Concept-Guided LLM Agents for Human-AI Safety Codesign

2024 , Geissler, Florian , Roscher, Karsten , Trapp, Mario

Generative AI is increasingly important in software engineering, including safety engineering, where its use ensures that software does not cause harm to people. This also leads to high quality requirements for generative AI. Therefore, the simplistic use of Large Language Models (LLMs) alone will not meet these quality demands. It is crucial to develop more advanced and sophisticated approaches that can effectively address the complexities and safety concerns of software systems.

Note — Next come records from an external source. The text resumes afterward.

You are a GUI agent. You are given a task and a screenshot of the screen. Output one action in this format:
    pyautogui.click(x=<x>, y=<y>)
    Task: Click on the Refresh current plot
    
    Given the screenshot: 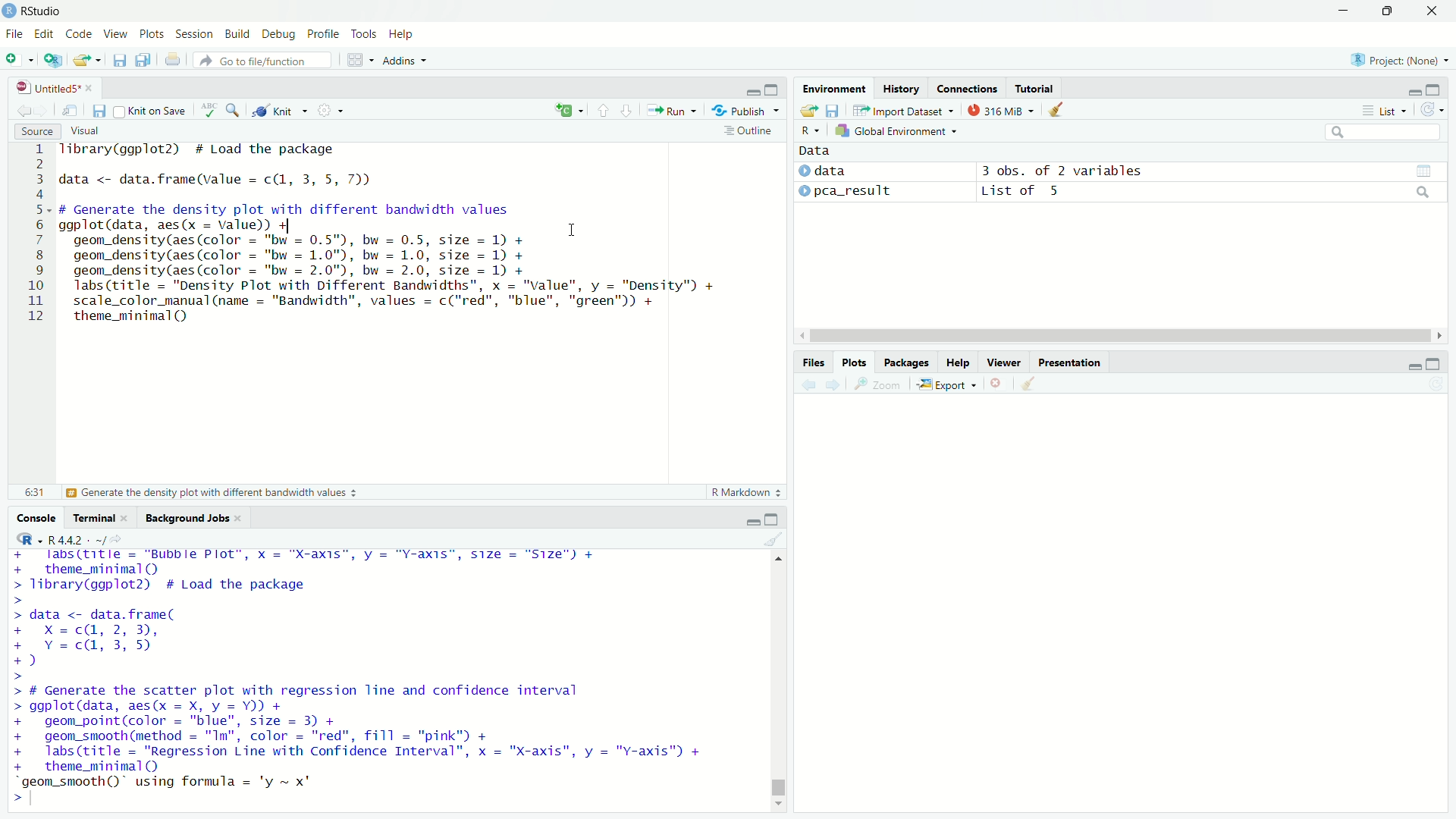 What is the action you would take?
    pyautogui.click(x=1436, y=384)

Ultimately, humans must understand and take responsibility for the suggestions provided by generative AI to ensure system safety. To this end, we present an efficient, hybrid strategy to leverage LLMs for safety analysis and Human-AI codesign. In particular, we develop a customized LLM agent that uses elements of prompt engineering, heuristic reasoning, and retrieval-augmented generation to solve tasks associated with predefined safety concepts, in interaction with a system model graph. The reasoning is guided by a cascade of micro-decisions that help preserve structured information. We further suggest a graph verbalization which acts as an intermediate representation of the system model to facilitate LLM-graph interactions. Selected pairs of prompts and responses relevant for safety analytics illustrate our method for the use case of a simplified automated driving system.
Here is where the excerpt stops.